When you're on, you're ON in basketball. It all starts with one shot. Just hit that one shot and you can get something going. After that, the second one could come off your hand the exact same way -- heat check. By the time you go up for that third, you already have it in your mind exactly how the first two went in and you shoot the third one the same way -- on fire.
Now they're in for it.
After back-to-back nearly flawless performances for Oklahoma quarterback Jalen Hurts, this man is heating up.
Hurts, the former Alabama quarterback, came to Oklahoma after Tua Tagovailoa basically put him out of a job following the Tide's 2018 National Championship. Before Alabama, he was a 4-star quarterback out of Texas, and the No. 4 dual threat quarterback in the entire 2016 recruiting class.
As a true freshman for Alabama in 2016, Hurts threw for 2,700 yards with 23 touchdowns through the air and also added nearly 1,000 more yards on the ground with another 13 rushing touchdowns. Teams weren't used to Alabama having such a weapon on offense, and because of that Alabama made yet another title run. The following season Hurts threw for less yards, less touchdowns, ran for less yards with less rushing touchdowns, and was eventually replaced by Tagovailoa in the second half of the National Championship game.
Hurts never re-gained his starting spot over Tagovailoa, and that's why today we see him in a different shade of red with the Sooners.
Fresh off coaching back-to-back Heisman Trophy winners and back-to-back No. 1 overall pick quarterbacks in Baker Mayfield and Kyler Murray, Hurts pairing up with Sooners head coach Lincoln Riley seemed like a recipe to take Hurts to the next level, and possibly take the college football world by storm -- again.

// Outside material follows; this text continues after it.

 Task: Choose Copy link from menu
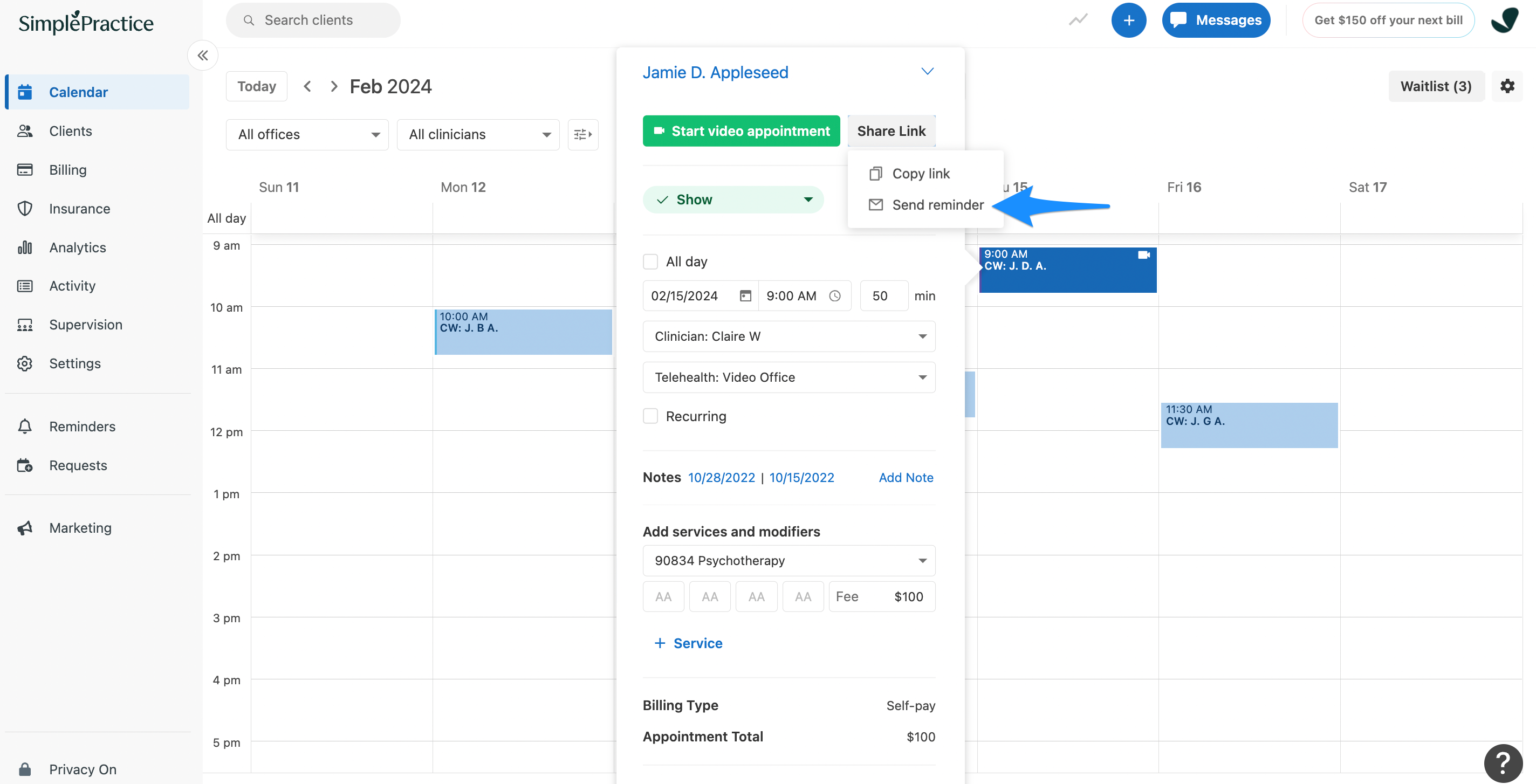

Two games in and it's officially time for Hurts call his heat check.
Hurts has been known as a running quarterback. He was one of the most dynamic weapons in college football during his time at Alabama, and that gave defenses fits.
So far at Oklahoma, Hurt is *checks notes* yep, still good at that whole running the ball thing. Hurts ran for 176 yards in the Sooners opening game against Houston, and he added 47 more yards the following week.
Most people look at running quarterbacks and just think that it's a crutch; there's no way it can translate to the NFL. But for Hurts, at 6-foot-2, 220 pounds, I think it can translate. Most offenses in the NFL are incorporating some sort of option threat into their quarterback play, and Hurts brings that element as well as the size to be durable enough for it to be a legit weapon.
But people already know Hurts can run. It's what he can do with his arm that will tell the tale of how high he'll go in the 2020 NFL Draft, and ultimately what he becomes as an NFL players.
So far in 2019, through two games, Hurts has an astounding competition percentage of 82.9 with a quarterback rating of 252.3. Hurts also has six touchdown passes to zero interceptions.
Beyond the stats, Hurts looks more comfortable standing in the pocket. He's always going to be a player who likes to get out of structure, but even for quarterbacks where that can be an added skill, they still have to operate in the pocket when the situations are right.
Hurts seems to be less panic-y and more comfortable standing tall between the tackles in 2019.
Then, of course, the magic happens when you put both of those aspect of Hurts' game together.
The play above was Russell Wilson-esque. It's the best of both world with passing and mobility. That throw is something every NFL head coach is looking for.
Two games down. Hurts is in heat check.
This week he plays UCLA. Another stellar performance against the Bruins and Hurts won't be at heat check, he'll be on fire.